Texas Supreme Court: Insurer’s Bad Faith Conduct Measured By What Insurer Knew At Time

The Texas Supreme Court reversed an award of extra-contractual damages against an insurance company, saying a lower court had improperly considered evidence that was not available to the insurer.  The case is Minnesota Life Ins. Co. v. Vasquez, 2006 WL 889724 (April 7, 2006).

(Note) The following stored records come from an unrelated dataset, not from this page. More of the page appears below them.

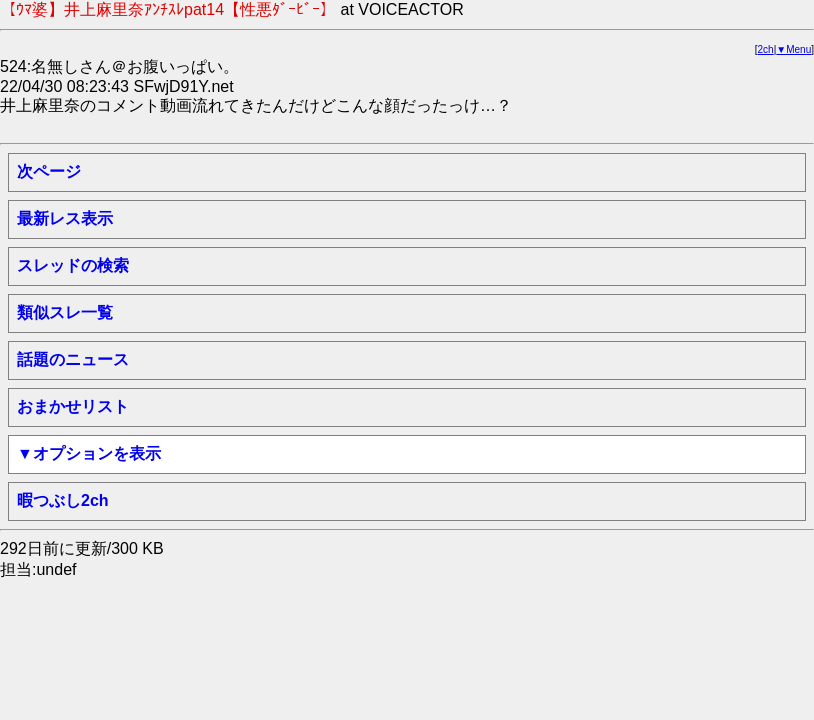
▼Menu (793, 49)
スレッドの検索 (73, 265)
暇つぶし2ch (63, 500)
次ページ (49, 171)
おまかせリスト (73, 406)
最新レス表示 (65, 218)
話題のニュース (73, 359)
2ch (766, 49)
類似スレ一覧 (65, 312)
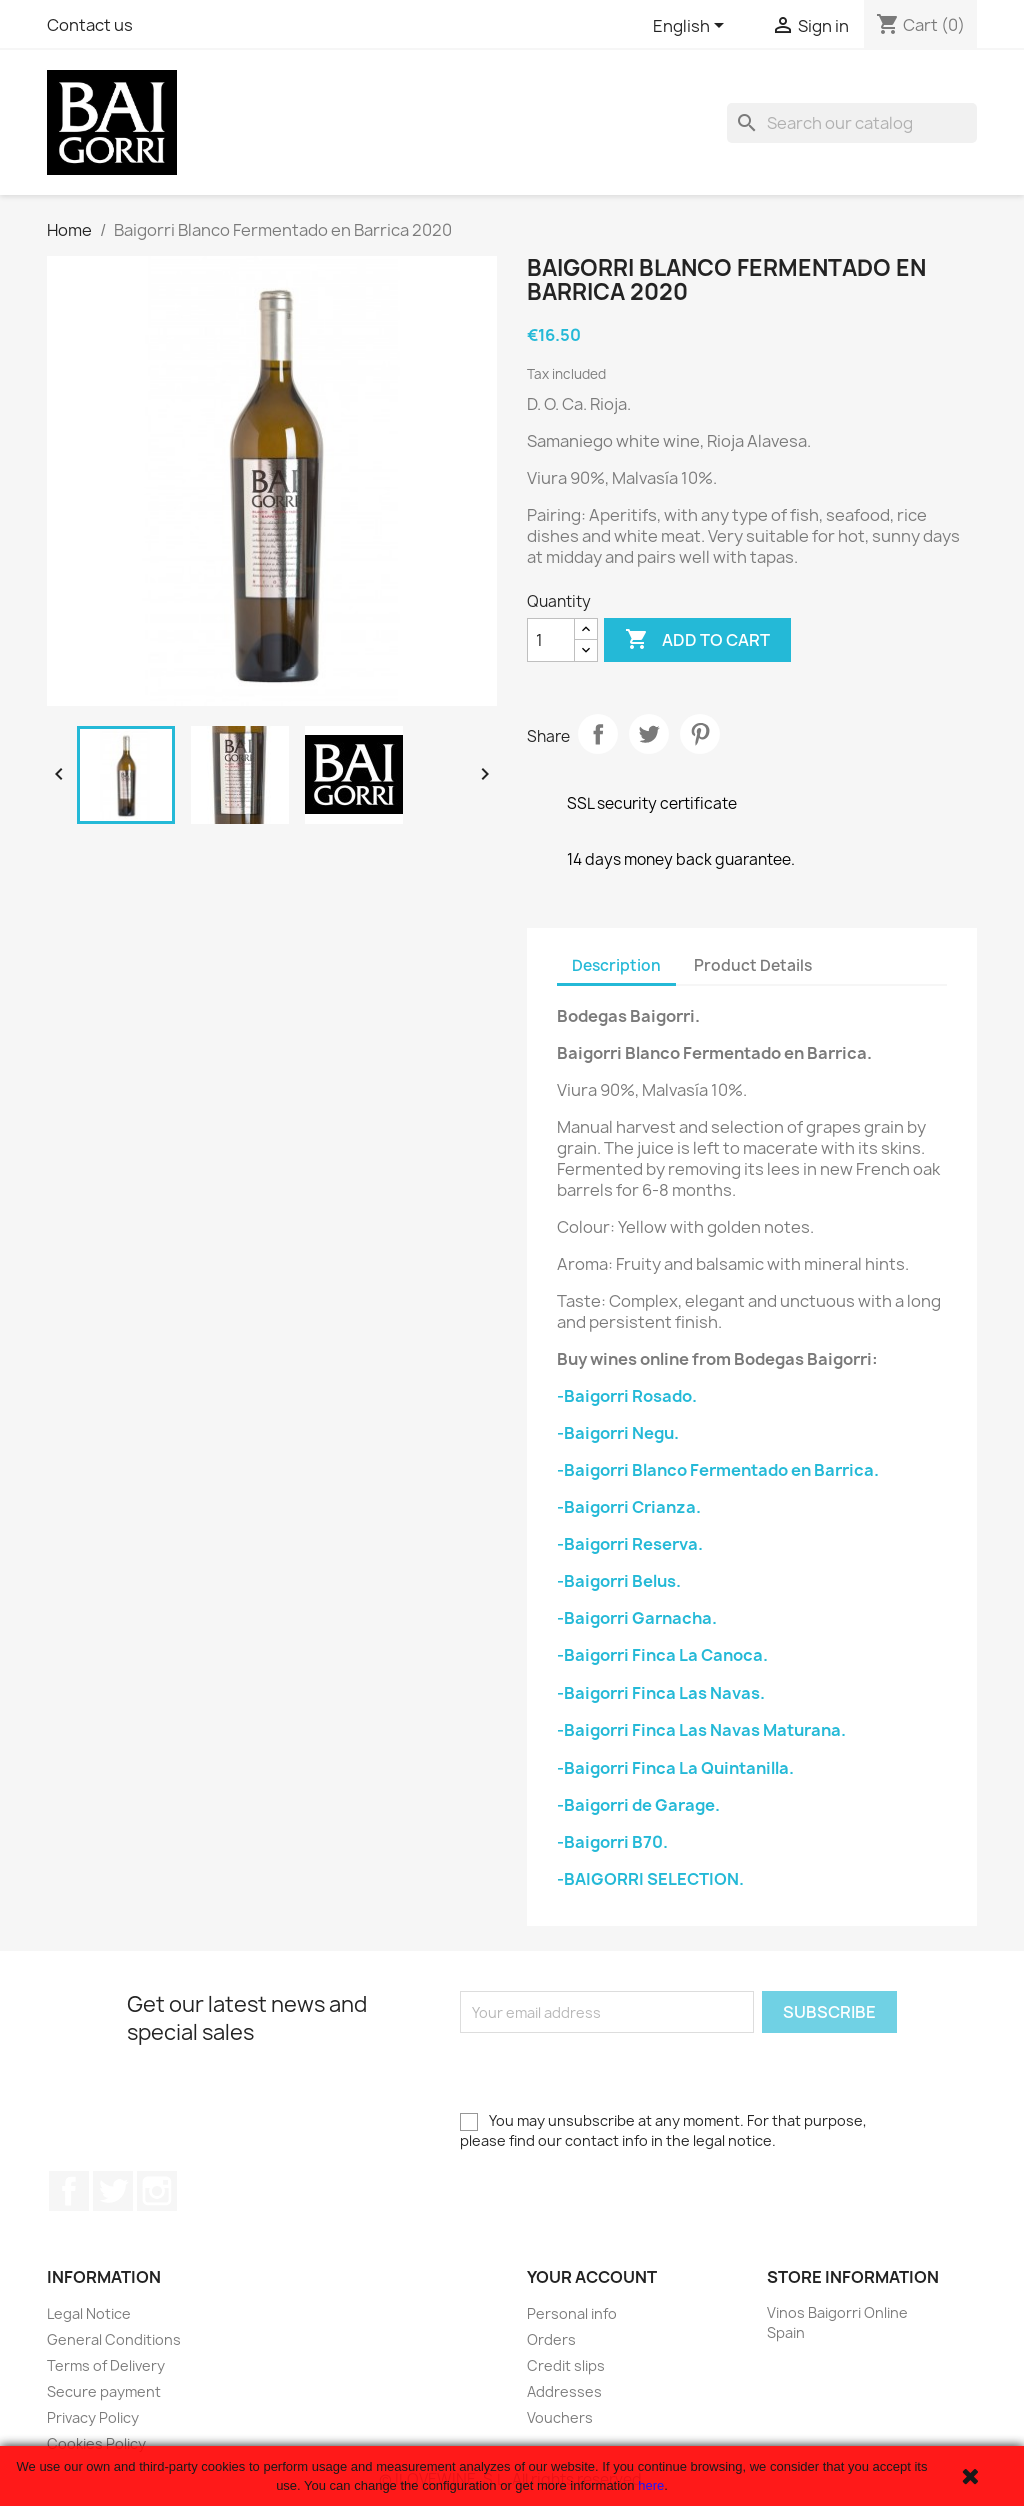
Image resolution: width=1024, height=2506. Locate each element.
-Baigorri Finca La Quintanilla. (675, 1768)
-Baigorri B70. (612, 1842)
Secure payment (104, 2391)
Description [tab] (616, 965)
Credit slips (566, 2365)
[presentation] (612, 2072)
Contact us (90, 25)
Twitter (113, 2191)
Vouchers (560, 2417)
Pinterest (700, 734)
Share (598, 734)
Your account (592, 2277)
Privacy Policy (93, 2417)
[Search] (852, 123)
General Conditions (114, 2339)
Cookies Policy (96, 2443)
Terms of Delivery (106, 2365)
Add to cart (697, 640)
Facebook (69, 2191)
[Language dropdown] (692, 27)
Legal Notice (89, 2313)
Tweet (649, 734)
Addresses (564, 2391)
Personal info (572, 2313)
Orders (551, 2339)
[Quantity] (551, 640)
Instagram (157, 2191)
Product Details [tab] (753, 965)
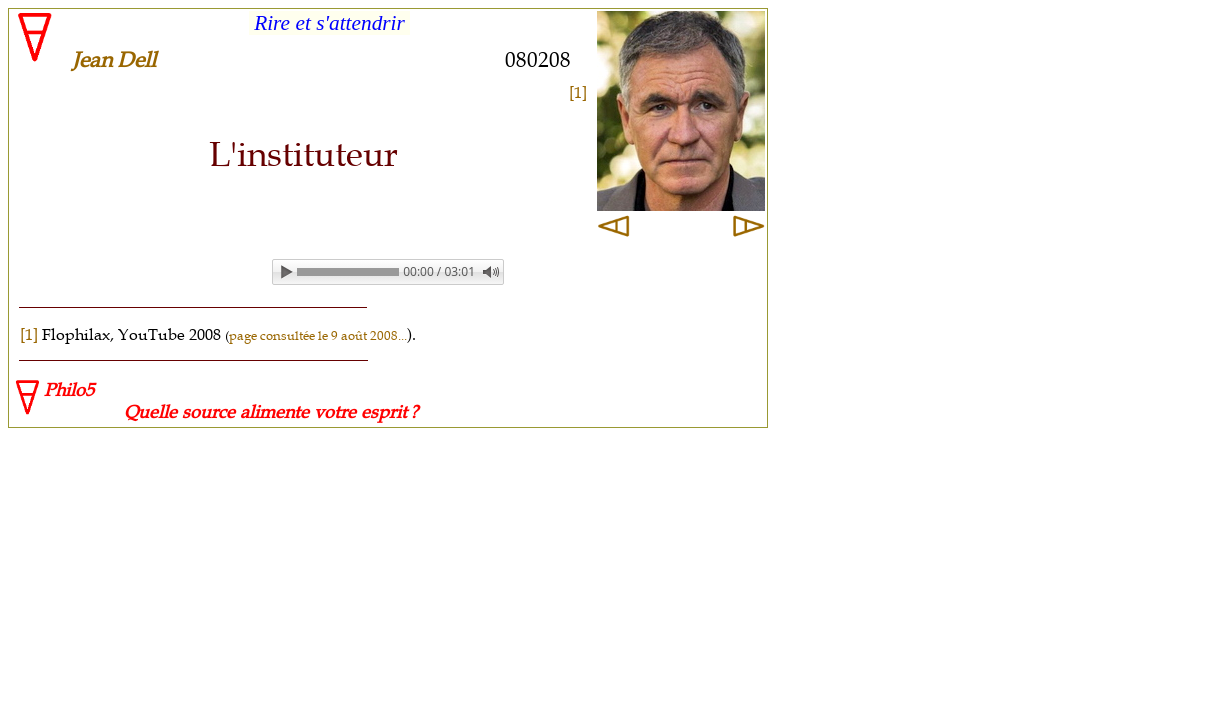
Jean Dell (114, 60)
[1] (578, 92)
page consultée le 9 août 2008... (318, 335)
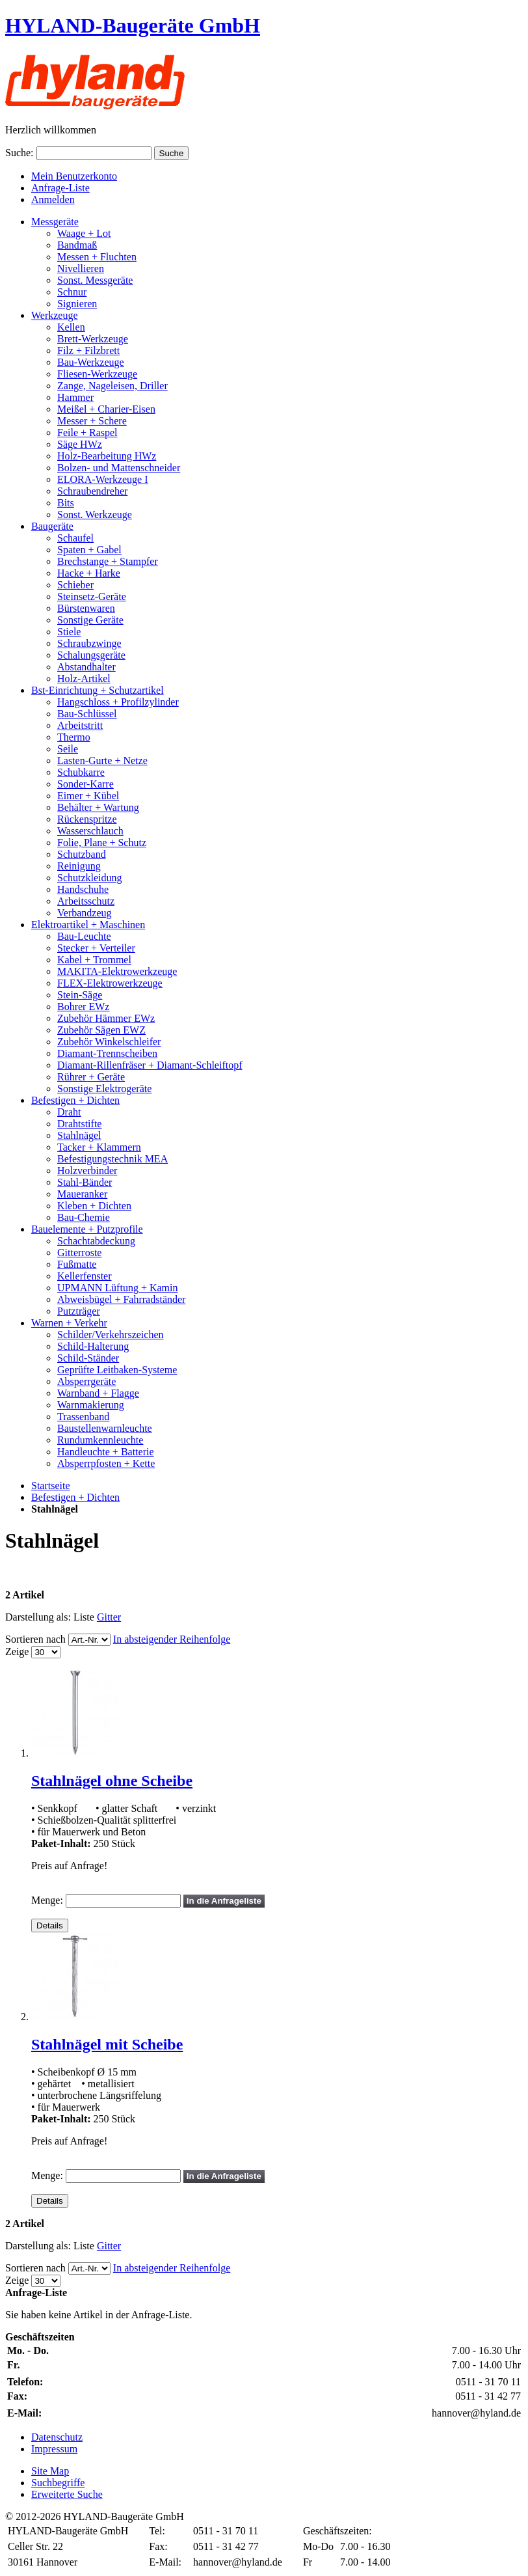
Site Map (50, 2470)
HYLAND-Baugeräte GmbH (132, 25)
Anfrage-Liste (60, 187)
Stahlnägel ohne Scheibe (111, 1780)
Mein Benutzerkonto (74, 176)
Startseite (50, 1485)
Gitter (109, 1617)
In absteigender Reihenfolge (171, 1639)
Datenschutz (57, 2437)
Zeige (17, 1651)
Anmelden (53, 199)
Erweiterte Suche (67, 2494)
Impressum (54, 2448)
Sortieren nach (35, 1639)
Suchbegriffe (58, 2482)
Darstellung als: (38, 1617)
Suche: (19, 152)
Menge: (47, 1900)
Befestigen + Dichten (75, 1497)
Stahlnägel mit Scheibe (107, 2044)
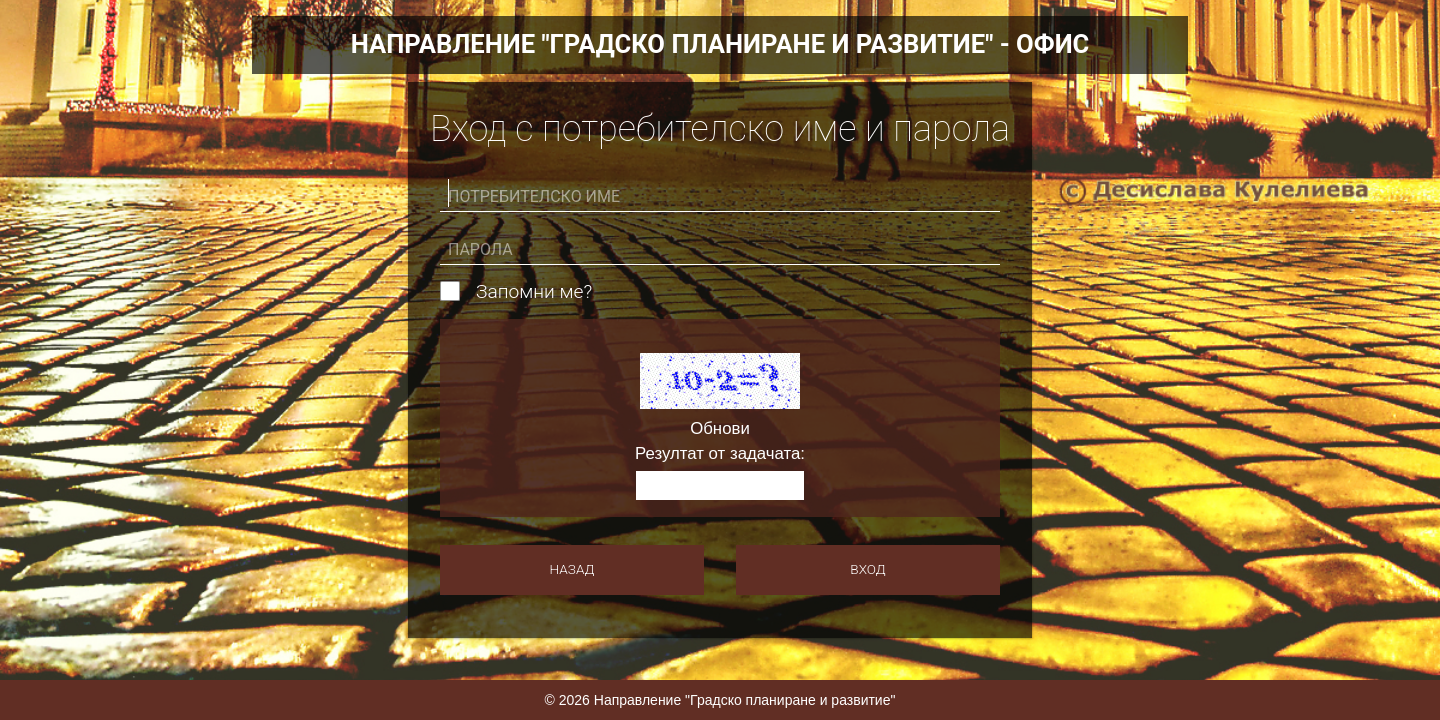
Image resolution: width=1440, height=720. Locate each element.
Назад (572, 569)
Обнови (720, 429)
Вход (867, 569)
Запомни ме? (534, 292)
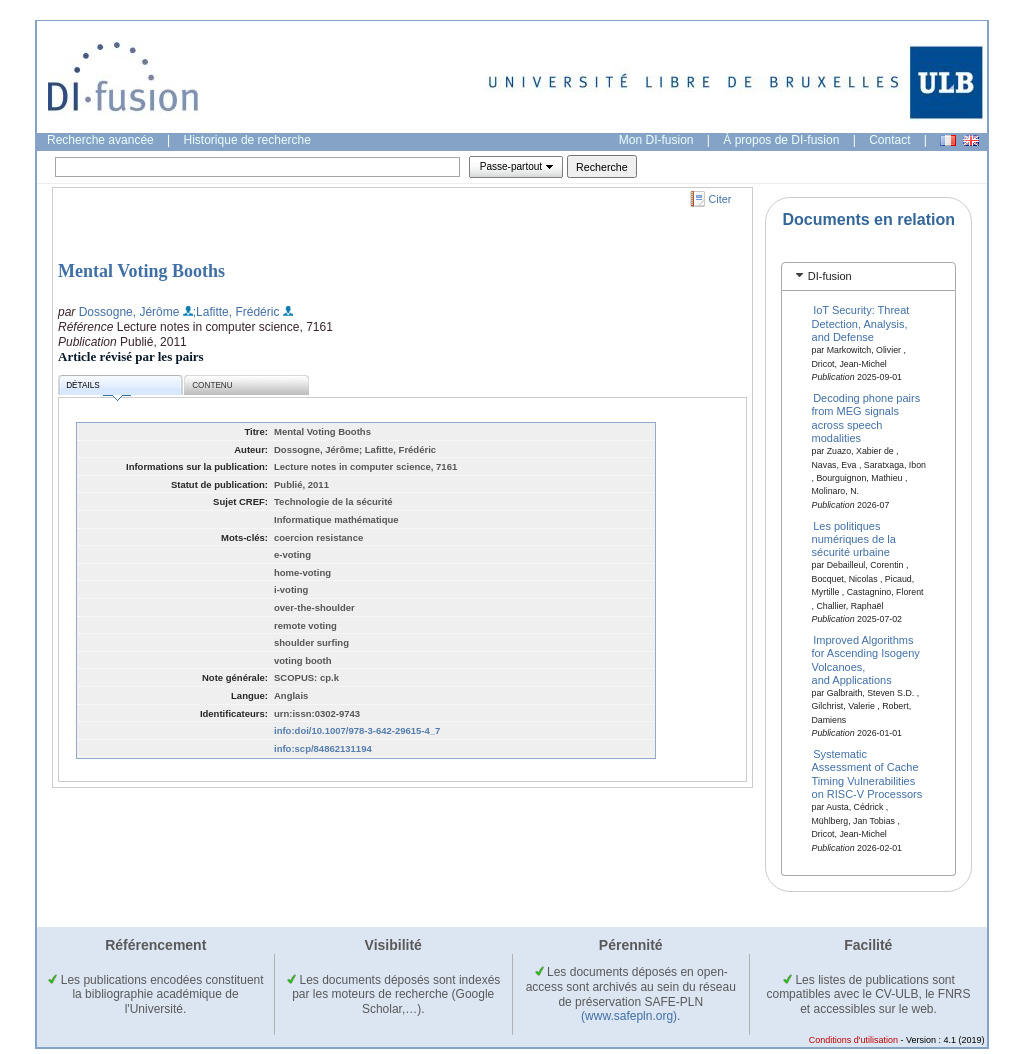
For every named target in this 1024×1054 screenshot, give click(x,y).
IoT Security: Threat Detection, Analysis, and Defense (861, 323)
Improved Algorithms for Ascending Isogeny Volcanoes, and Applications (866, 659)
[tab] (868, 276)
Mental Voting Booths (141, 271)
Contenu (212, 385)
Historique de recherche (247, 140)
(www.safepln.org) (629, 1016)
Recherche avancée (100, 140)
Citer (720, 199)
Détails (98, 388)
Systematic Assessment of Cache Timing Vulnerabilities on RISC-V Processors (867, 774)
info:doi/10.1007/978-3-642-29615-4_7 (357, 730)
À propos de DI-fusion (781, 140)
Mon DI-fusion (656, 140)
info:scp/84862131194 (323, 748)
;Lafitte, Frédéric (236, 312)
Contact (889, 140)
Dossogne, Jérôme (129, 312)
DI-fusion (830, 276)
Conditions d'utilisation (853, 1040)
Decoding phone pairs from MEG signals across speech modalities (866, 418)
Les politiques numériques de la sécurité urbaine (854, 538)
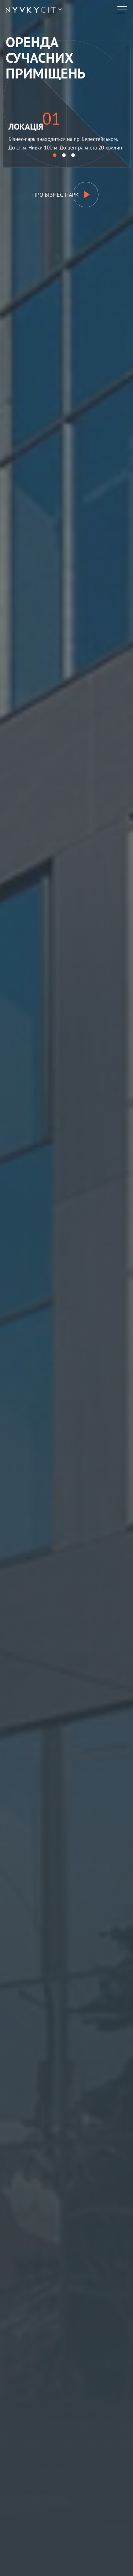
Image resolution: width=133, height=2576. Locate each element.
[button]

In June 2000, Joe Vasquez became seriously ill and was hospitalized in a coma.  He and his wife, Elia, had a mortgage insurance policy that would pay out only if either of them died due to an accident.  Of course, under such policies, death from illness is defined as not accidental.  Twelve days after he was hospitalized, Mr. Vasquez came out of the coma, and while no one else was present, fell, hit his head, and died.   The insurance company took a long time deciding if the fall was the sole cause of death, as required by the policy.  Ultimately, even though the company believed the records were somewhat less than conclusive, it paid the balance on the mortgage.  However, Ms. Vasquez sued the insurer for deceptive claims handling, saying the company had refused to settle when coverage became reasonably clear.  A jury awarded $310,000 plus $37,000 in attorney fees on her claims for mental anguish and other damages.

The award was upheld by the Court of Appeals, but the state supreme court reversed, saying the lower court had improperly considered all the evidence in hindsight, rather than just the information that was reasonably known to the insurer at the time.  "Unquestionably, the insurance company here might have done better," the Supreme Court said.  However, the court said, under Texas law extra-contractual damages are reserved for cases in which the insurer knew its practices were deceptive.  The court said it found no such indications in this case.